Let’s talk about self-supervised machine learning - a way to teach a model a lot without manual markup, as well as an opportunity to avoid deep learning when setting a model up to solve a problem. This material requires an intermediate level of preparation; there are many references to original publications.
There are the following types of learning:
(Supervised Learning / SL: It’s training using labeled data where the training set consists of pairs (x, y), where x is the description of the object, y is its label, and where it is necessary to train the y = f (x) model, which is labeled according to descriptions.
Semi-Supervised Learning / SS: It’s training with partially labeled data, where the training set consists of data with and without labels (the latter, as a rule, is much larger). It is also necessary to train the y = f (x) model. Additional information on the way the objects are arranged could be of help here (see fig. 1). A text document classifier is a common semi-supervised machine learning example. The algorithm can learn from a few labeled documents and make predictions to classify a large volume of unlabeled text. Self-training machine learning is a technique in semi-supervised learning. On a conceptual level, self-training machine learning entails retraining the algorithm using labeled data and pseudo-labels generated after it classifies unlabeled data.
Unsupervised Learning / UL: It’s training using unlabeled data, where only the unlabeled objects are given. It is necessary to effectively describe how the objects are positioned in the description space. For example, the typical untagged data learning tasks such as clustering, dimensionality reduction, anomaly detection, density estimation, etc. So, what’s the difference between supervised and unsupervised machine learning with an example? Unsupervised learning doesn’t need labeled data, hence its use in anomaly detection, clustering, etc. Supervised learning requires training with labeled data, and its main application is image recognition.
Let’s skip the description of Reinforcement Learning, which is the basic type of training, and go straight to the description of Self-Supervised Learning (SSL) that has become popular in recent years. So, what is self-supervised learning? It’s regarded as a subclass of unsupervised learning as it entails working with data without manually added labels.
There is a huge unlabeled sample here, it is necessary to form a pseudo label for each object and solve the resulting SL-problem, yet we are not so much interested in the quality of the solution to the problem we invented (so-called pretext task), but in the representation of objects, which will be learned in the course of solving it. This representation can be used in the future when solving SL tasks, also known as downstream tasks.
One of the main reasons for self-supervised machine learning is a small amount of labeled data (in this case, there is a temptation to use unlabeled data, possibly from a different domain). Unlike training with partially labeled data, SSL uses completely arbitrary unlabeled data that is not related to the problem being solved.

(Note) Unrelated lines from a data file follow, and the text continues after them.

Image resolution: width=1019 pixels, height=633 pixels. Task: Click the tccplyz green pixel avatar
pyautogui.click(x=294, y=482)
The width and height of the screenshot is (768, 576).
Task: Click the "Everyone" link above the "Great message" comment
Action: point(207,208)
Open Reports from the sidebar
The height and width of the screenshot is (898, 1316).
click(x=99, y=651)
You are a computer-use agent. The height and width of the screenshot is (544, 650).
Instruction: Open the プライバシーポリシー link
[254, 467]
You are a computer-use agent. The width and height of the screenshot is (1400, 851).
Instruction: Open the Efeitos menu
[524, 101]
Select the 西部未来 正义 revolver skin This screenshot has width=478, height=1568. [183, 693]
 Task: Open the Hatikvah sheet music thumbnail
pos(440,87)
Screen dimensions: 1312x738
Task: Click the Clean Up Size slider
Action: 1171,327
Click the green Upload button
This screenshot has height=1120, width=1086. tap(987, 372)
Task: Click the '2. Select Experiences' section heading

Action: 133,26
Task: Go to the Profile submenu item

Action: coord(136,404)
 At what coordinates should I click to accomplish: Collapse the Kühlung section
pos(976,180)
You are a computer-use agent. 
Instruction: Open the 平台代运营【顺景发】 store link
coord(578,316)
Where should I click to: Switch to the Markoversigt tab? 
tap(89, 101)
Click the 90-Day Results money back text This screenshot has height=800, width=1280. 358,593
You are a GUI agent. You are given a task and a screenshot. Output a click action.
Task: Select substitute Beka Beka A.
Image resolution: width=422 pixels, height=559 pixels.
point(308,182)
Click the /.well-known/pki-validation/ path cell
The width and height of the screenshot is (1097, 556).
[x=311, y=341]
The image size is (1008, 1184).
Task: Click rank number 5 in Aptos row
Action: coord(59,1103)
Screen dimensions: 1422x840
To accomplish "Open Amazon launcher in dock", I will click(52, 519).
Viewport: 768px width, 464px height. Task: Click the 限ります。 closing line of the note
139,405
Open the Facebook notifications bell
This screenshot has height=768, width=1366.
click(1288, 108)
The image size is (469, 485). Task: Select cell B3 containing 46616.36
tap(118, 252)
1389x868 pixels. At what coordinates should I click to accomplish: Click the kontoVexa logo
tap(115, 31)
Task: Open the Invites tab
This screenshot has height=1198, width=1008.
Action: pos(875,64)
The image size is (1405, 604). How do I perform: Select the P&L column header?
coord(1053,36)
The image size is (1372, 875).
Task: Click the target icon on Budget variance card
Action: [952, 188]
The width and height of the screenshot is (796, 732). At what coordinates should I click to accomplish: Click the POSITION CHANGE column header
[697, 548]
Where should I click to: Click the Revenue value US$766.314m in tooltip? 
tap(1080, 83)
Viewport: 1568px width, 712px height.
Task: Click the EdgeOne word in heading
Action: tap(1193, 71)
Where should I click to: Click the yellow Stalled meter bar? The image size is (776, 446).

Let's look at some self-supervised learning examples, and then get back to its definition. Around 80% of modern word processing (NLP) consists of SSL. With the help of SSL, almost all representations of words and texts are obtained. For instance, in the classical word2vec algorithm, you take an unlabeled text corpus followed by coming up with a problem with labels (a supervised machine learning example would be taking neighboring words to predict the central word or, conversely, taking the central word to predict those adjacent to it). Then, a simple neural network is trained on this problem, getting representations of words (and weights of the trained network), which are already used in other tasks, unrelated to the pretext task. This approach is often called transfer learning. Generally speaking, transfer learning is a broad concept and refers to using a model that’s been trained to solve problem ”a” to solve problem “b”. In self-supervised learning, it is important that the markup in pseudo-marks is obtained automatically. For example, representations obtained by the Cove method, which uses an encoder for a machine translation task, would be transferred, not self-supervised.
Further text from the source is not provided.